■ **Written task**:
Copy out the material below word for word, omitting the pictures.

Start

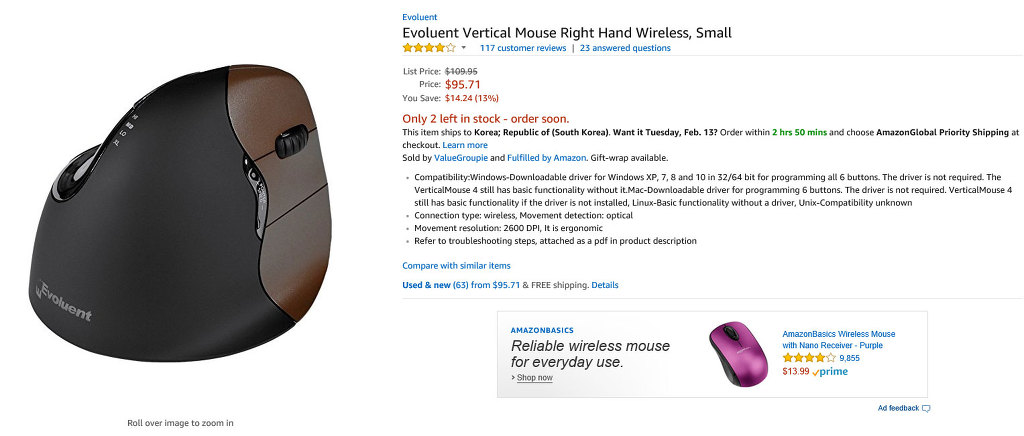Image resolution: width=1024 pixels, height=436 pixels.
Task: Click the FREE shipping Details link
Action: pos(605,285)
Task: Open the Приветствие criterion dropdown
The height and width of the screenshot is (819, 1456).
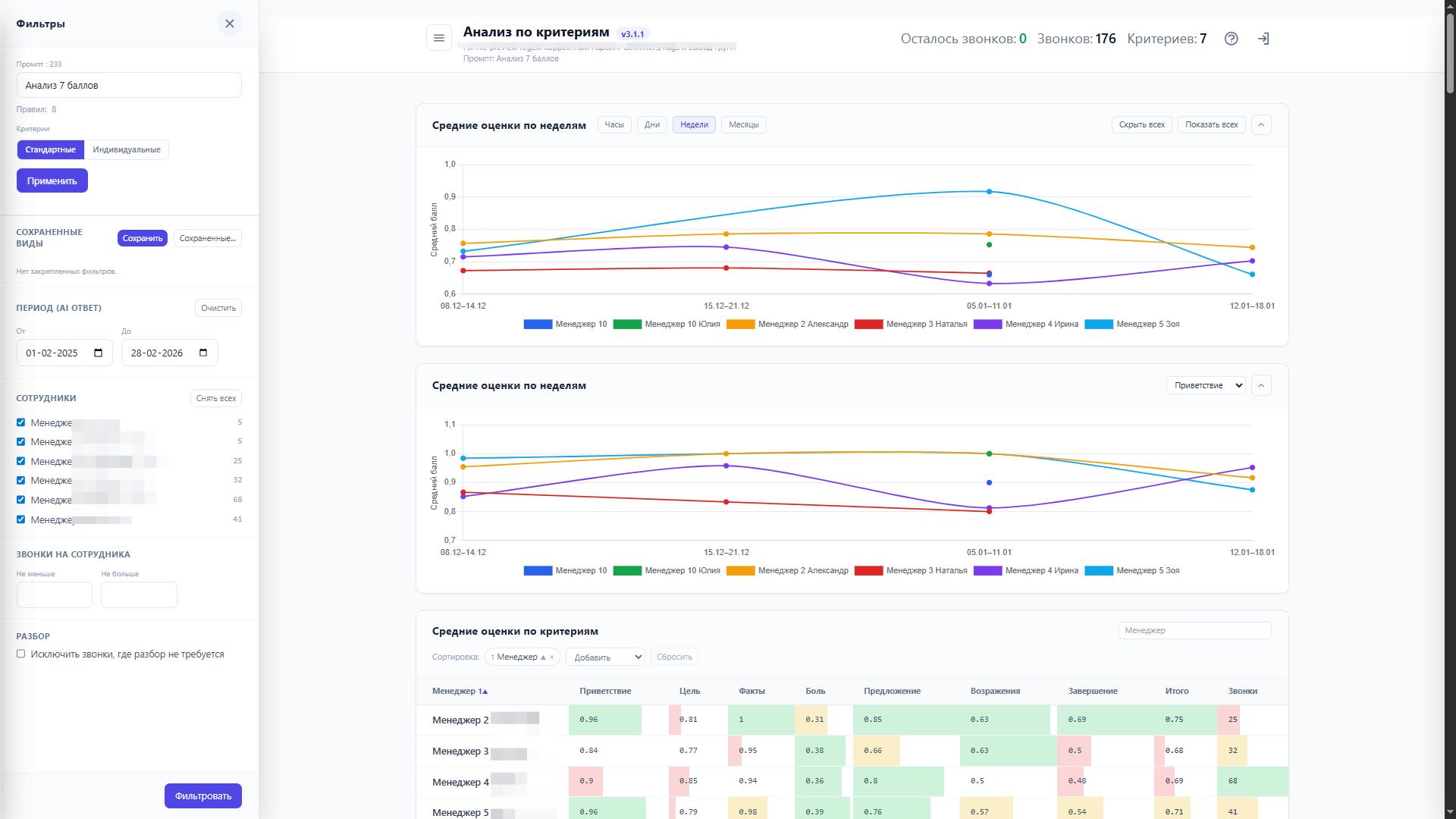Action: pos(1205,385)
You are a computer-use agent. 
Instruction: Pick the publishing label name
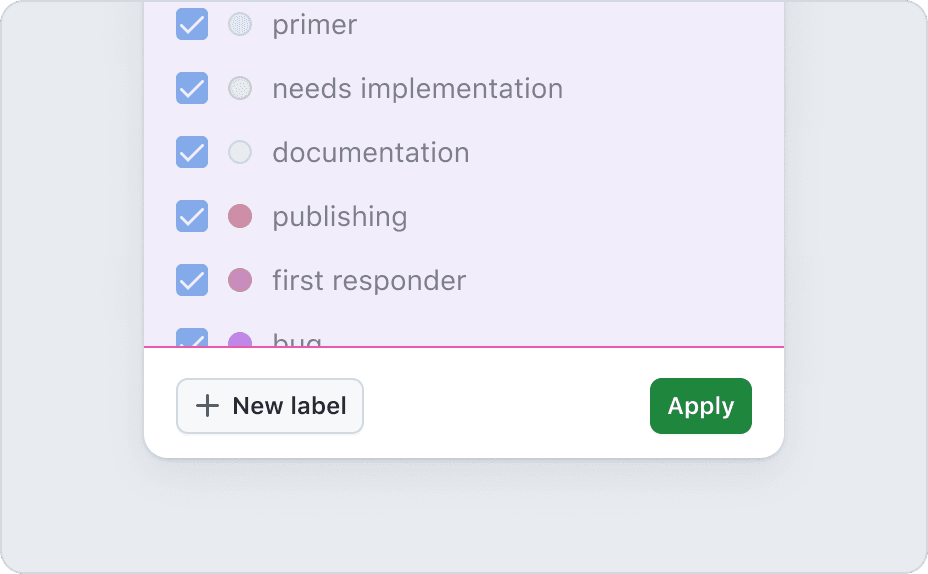click(339, 217)
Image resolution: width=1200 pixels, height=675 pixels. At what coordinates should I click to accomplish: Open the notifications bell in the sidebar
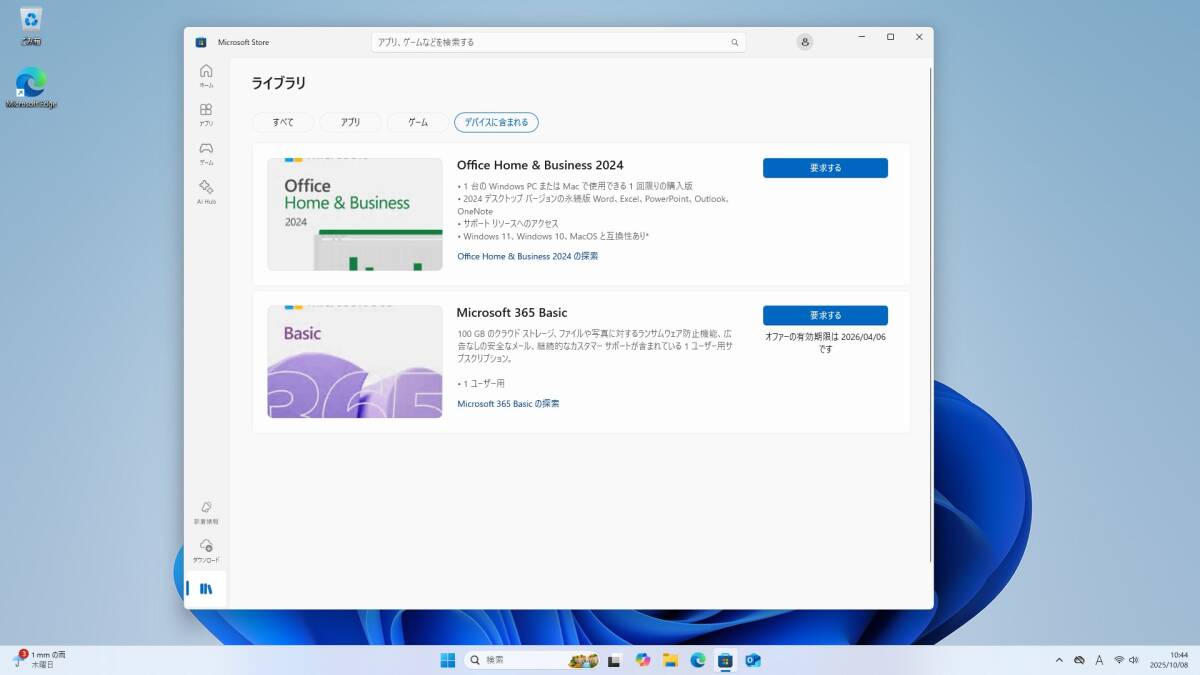click(206, 512)
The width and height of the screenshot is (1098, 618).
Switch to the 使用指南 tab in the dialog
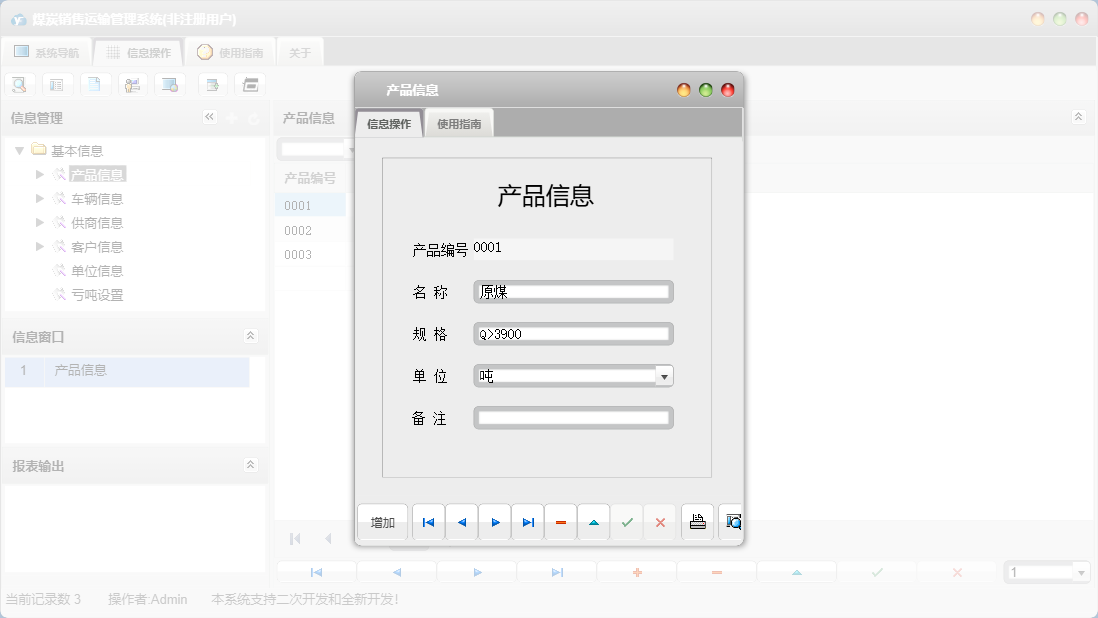point(461,122)
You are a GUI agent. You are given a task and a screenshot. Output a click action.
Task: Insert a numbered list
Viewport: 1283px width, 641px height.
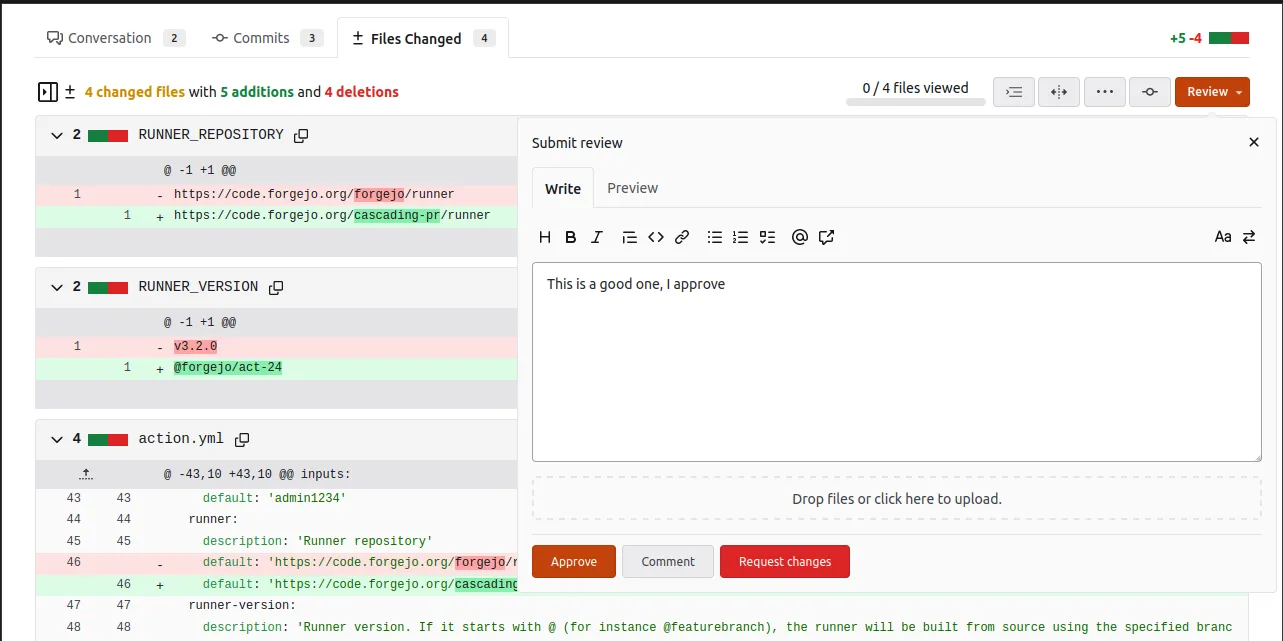[x=740, y=237]
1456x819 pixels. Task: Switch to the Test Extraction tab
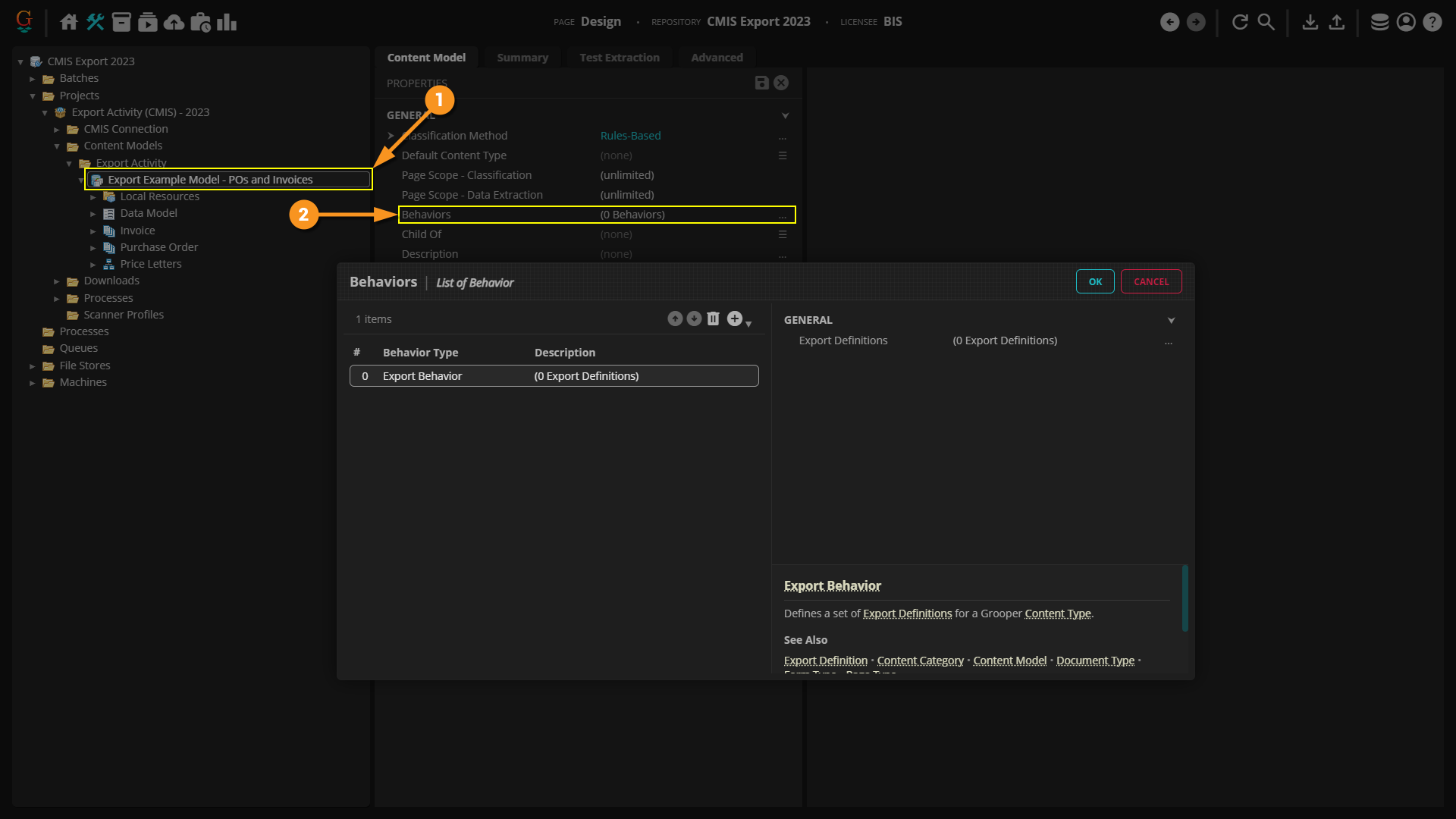[x=619, y=58]
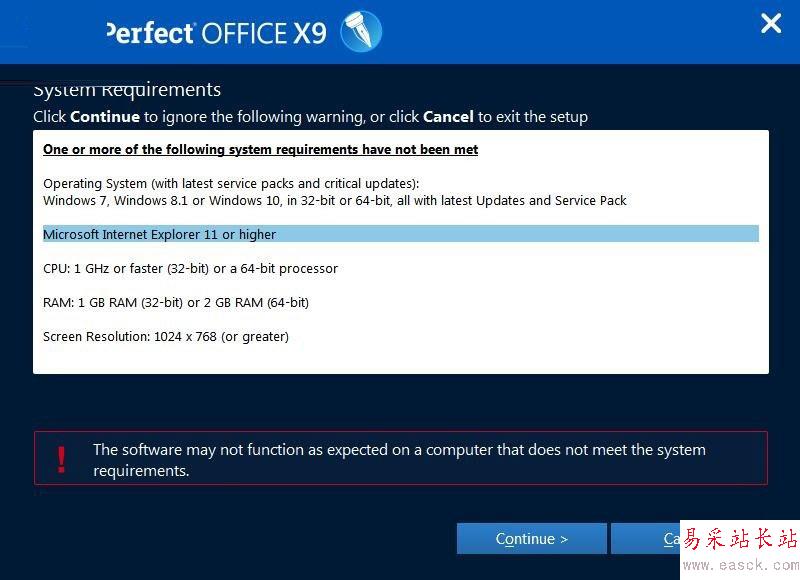Viewport: 800px width, 580px height.
Task: Select the Screen Resolution 1024 x 768 line
Action: (x=166, y=336)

End

■ **Answer to this problem**:
Image resolution: width=1024 pixels, height=436 pixels.
Task: Click the FREE shipping Details link
Action: pos(605,285)
Task: Open the Приветствие criterion dropdown
The height and width of the screenshot is (819, 1456).
Action: pos(1205,385)
You are a computer-use agent. 
Instruction: Pick the publishing label name
click(339, 217)
Image resolution: width=1200 pixels, height=675 pixels. At what coordinates should I click to accomplish: Open the notifications bell in the sidebar
click(206, 512)
The width and height of the screenshot is (1098, 618).
Switch to the 使用指南 tab in the dialog
point(461,122)
You are a GUI agent. You are given a task and a screenshot. Output a click action.
Task: Insert a numbered list
Viewport: 1283px width, 641px height.
[x=740, y=237]
1456x819 pixels. Task: Switch to the Test Extraction tab
[x=619, y=58]
Viewport: 800px width, 580px height.
Task: Select the Screen Resolution 1024 x 768 line
Action: (x=166, y=336)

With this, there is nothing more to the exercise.